Pemerintah Belanda menyerukan untuk diterapkannya Konvensi PBB yang menentang penyiksaan Damaskus, yang dinilai bersalah atas pembunuhan dan penggunaan gas beracun kepada warganya sendiri.
"Rezim Assad telah melakukan sejumlah kejahatan mengerikan dari waktu ke waktu. Sangat banyak buktinya. Harus ada konsekuensinya," kata Menteri Luar Negeri Belanda Stef Blok dalam sebuah pernyataan, sebagaimana dilansir dari AFP.
Perdana Menteri Belanda Mark Rutte menyatakan tindakan itu memberikan "sinyal penting bagi diktator lain di dunia ini."

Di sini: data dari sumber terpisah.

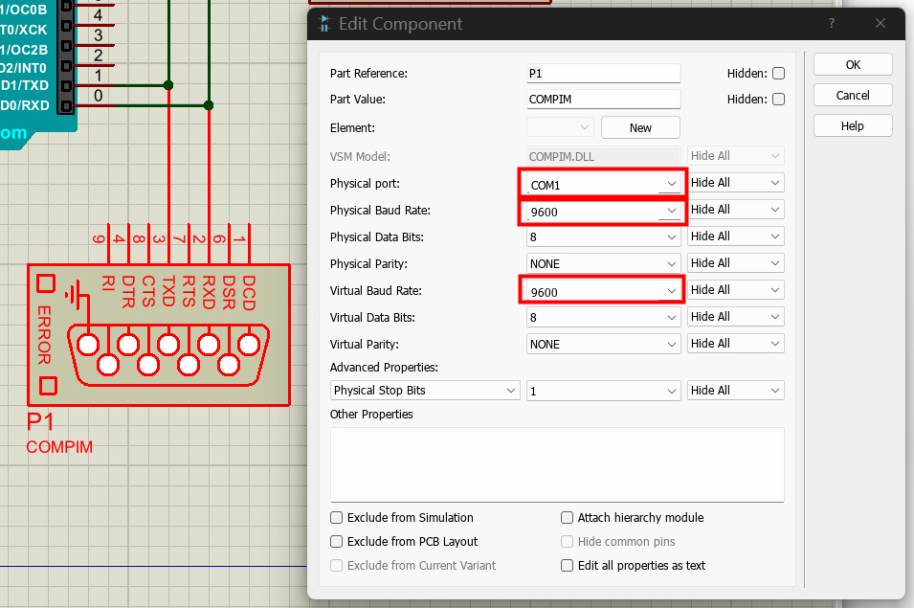Click the question mark help icon in title bar
Image resolution: width=914 pixels, height=608 pixels.
(831, 24)
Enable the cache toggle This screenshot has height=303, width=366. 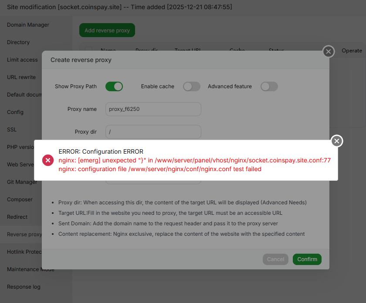(x=191, y=86)
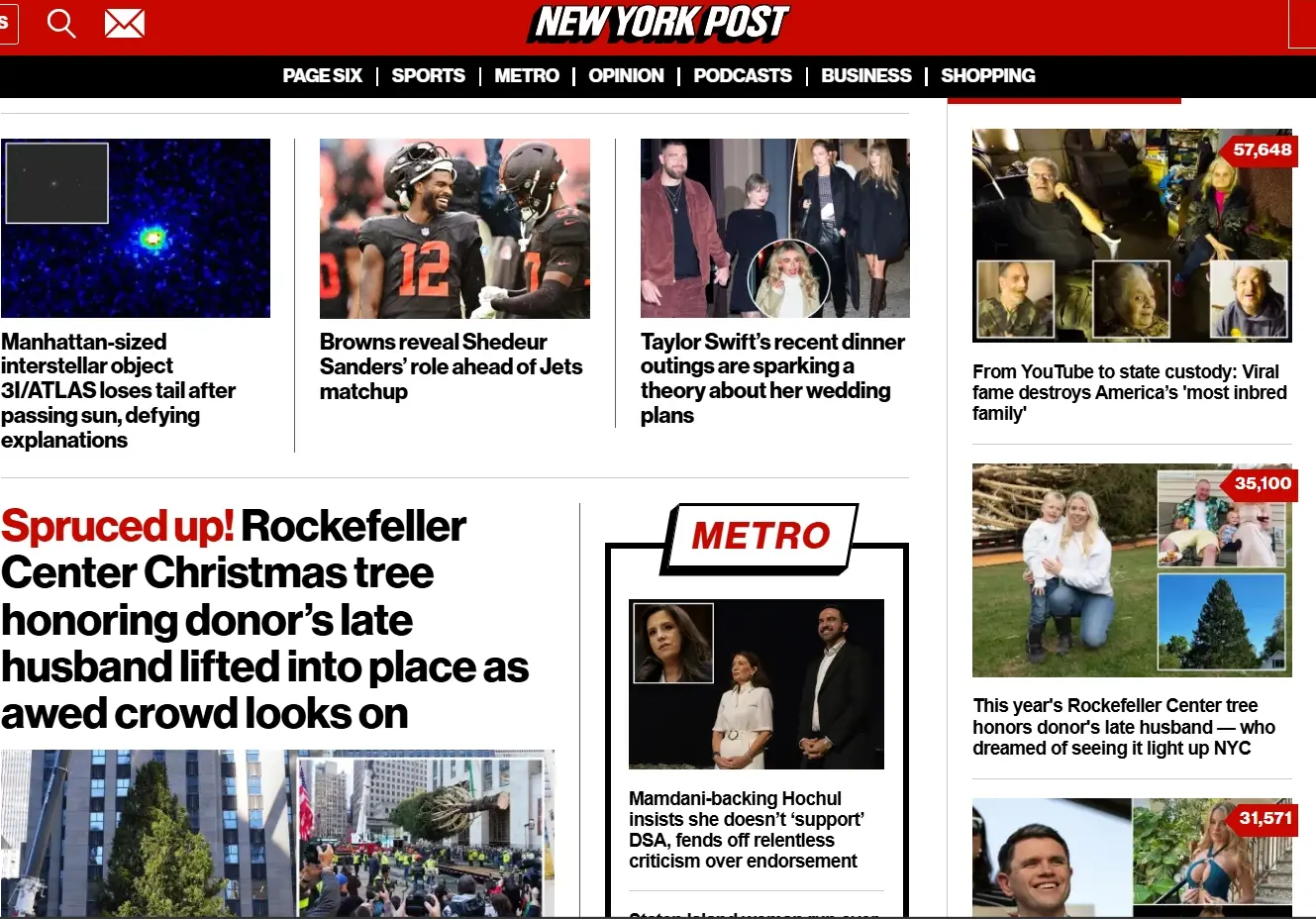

Belanda memutuskan untuk mengambil tindakan setelah upaya membawa kasus Suriah ke Pengadilan Kriminal Internasional (ICC) - setelah bertahun-tahun kebal hukum - diveto pada Dewan Keamanan PBB.
"Rezim Assad tidak ragu-ragu menindak keras penduduknya sendiri dengan berbagai penyiksaan dan senjata kimia, termasuk mengebom rumah-rumah sakit," tambah Menteri Luar Negeri Blok.
Belanda menyampaikan kepada Damaskus melalui pesan diplomatik agar menghentikan pelanggaran Konvensi PBB yang menentang penyiksaan serta memulai tahapan negosiasi.
Jika kedua negara tidak dapat menyelesaikan sengketa tersebut, maka akan dilanjutkan ke arbitrase. "Jika kesepakatan tidak tercapai terkait masalah ini, Belanda akan menyerahkan kasus tersebut ke pengadilan internasional," katanya.
Suriah menandatangani Konvensi PBB yang menentang penyiksaan tahun 2004.
Beberapa pengacara yang berbasis di London, Guernica 37 Chambers, menyampaikan upaya untuk membantu pemerintah Belanda dalam mengumpulkan bukti-bukti dan kesaksian dari para korban Suriah.